Forum Discussion

PowerShellDon_1's avatar
PowerShellDon_1
Icon for Nimbostratus rankNimbostratus
Jan 07, 2016
Solved

Geo IP + Search Engine Crawlers

Hi all

 

I recently implemented Geo IP redirecting for our site to various different language and locale versions of our corporate site. All worked well with some assistance from DevCentral.

 

A few weeks later we noticed Google was listing our US site rather than UK (where we are based) in all search results. Obviously this is because Google's crawler was coming out of the US and being directed to oursite.com/usa/ So i turned off the redirect while i could come up with a solution.

 

My thoughts are to read User-Agent strings and search for bot thus skip the redirect, else follow the iRule. According to: http://www.useragentstring.com/pages/Crawlerlist/ , bot should be sufficient for the majority of search engines.

 

My question is - is this the right way to handle this? How do you do it? Will i be introducing too much of an overhead by searching for a User-Agent string for each HTTP Request?

 

Thanks

 

  • It all depends on the volume of traffic you have generally. Irules impose some overhead, but if you're not maxing out your device, then this should not be a problem. You should consider doing this using Local Traffic policies if you can express the logic, as those are more efficient than irules.

     

    In any case, user-agent strings can be easily forged, so as long as you're not doing anything security-critical, then it sounds reasonable to key off this. If you're doing anything that relies on the integrity of this header, then you might want to work out a way to pair the user-agent strings with valid source IP addresses obtained via DNS, but this adds the challenge of managing the IP to user-agent mappings and keeping them up to date.

     

    My two-pence.

     

2 Replies

  • BinaryCanary_19's avatar
    BinaryCanary_19
    Historic F5 Account

    It all depends on the volume of traffic you have generally.
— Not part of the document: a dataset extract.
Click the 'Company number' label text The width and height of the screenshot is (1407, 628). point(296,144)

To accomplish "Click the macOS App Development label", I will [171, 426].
Irules impose some overhead, but if you're not maxing out your device, then this should not be a problem. You should consider doing this using Local Traffic policies if you can express the logic, as those are more efficient than irules.

     

    In any case, user-agent strings can be easily forged, so as long as you're not doing anything security-critical, then it sounds reasonable to key off this. If you're doing anything that relies on the integrity of this header, then you might want to work out a way to pair the user-agent strings with valid source IP addresses obtained via DNS, but this adds the challenge of managing the IP to user-agent mappings and keeping them up to date.

     

    My two-pence.

     

  • Thanks for the quick reply. We have beefy Big-IPs (can't remember the models) and they run at about 10% so i think we're fine on performance, great.

     

    Nothing related to security at all... its our main customer facing site, not transactional. Basically wanting to ensure Google doesn't list our minor country specific versions of our sites as the main result when you google us.

     

    Cheers!